Goal of the exercise: In the records below, find the line that holds "Click the Agregar button". Restate it and every later line exactly, stopping at the end and skipping pictures.

Dataset records below:

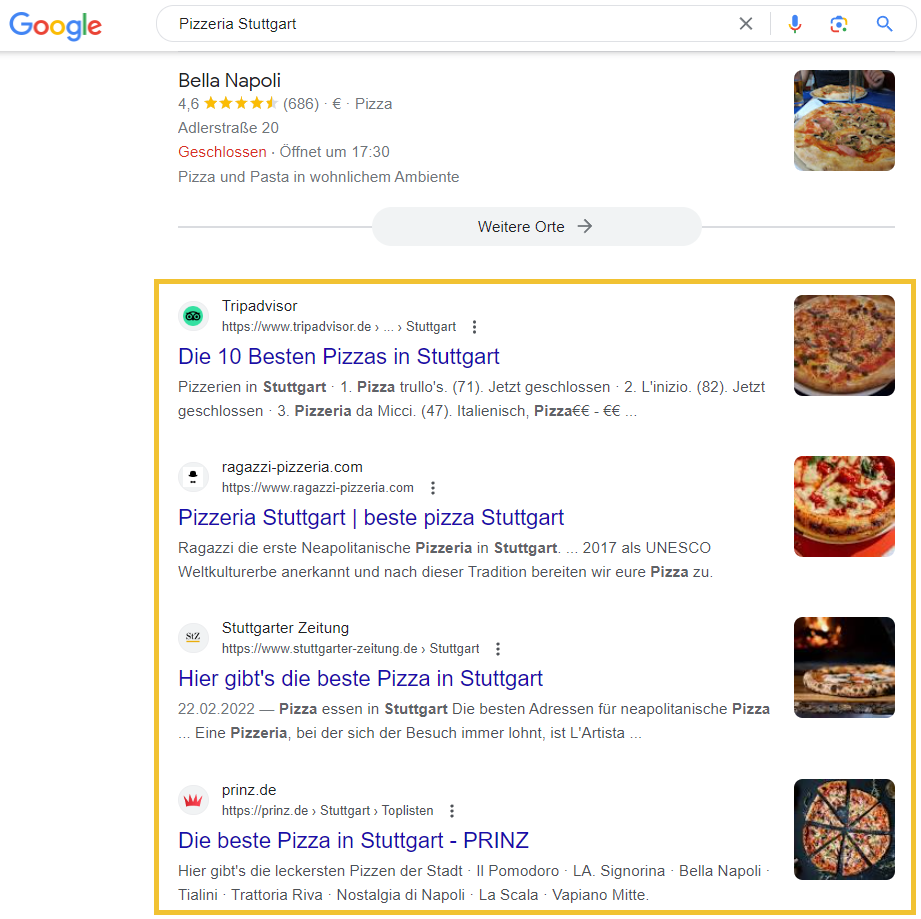The image size is (921, 919).
Task: Open "Die beste Pizza in Stuttgart - PRINZ"
Action: pos(353,840)
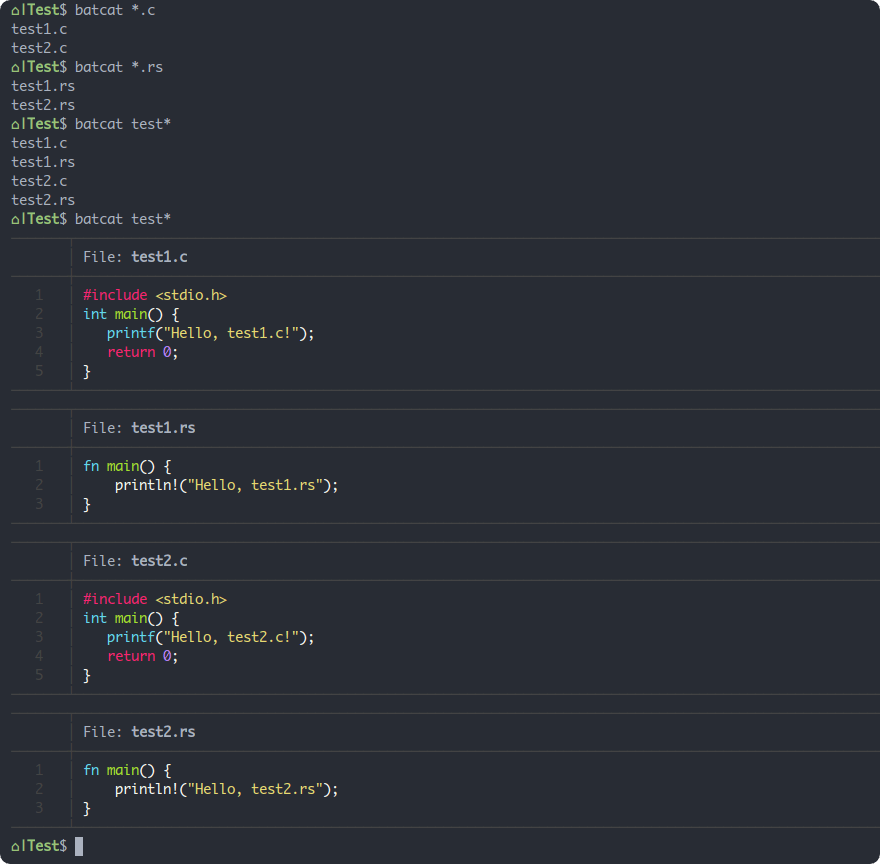Select the 'batcat *.rs' command text
The height and width of the screenshot is (864, 880).
118,67
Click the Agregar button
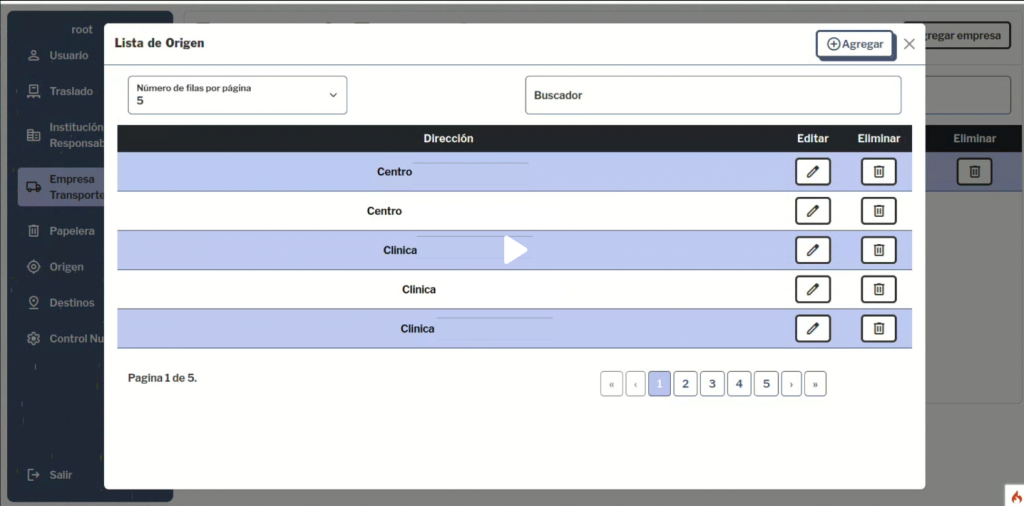Screen dimensions: 1024x506 tap(855, 44)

End of Dataset records.

Written reply:
Click the Agregar button
Screen dimensions: 1024x506 tap(855, 44)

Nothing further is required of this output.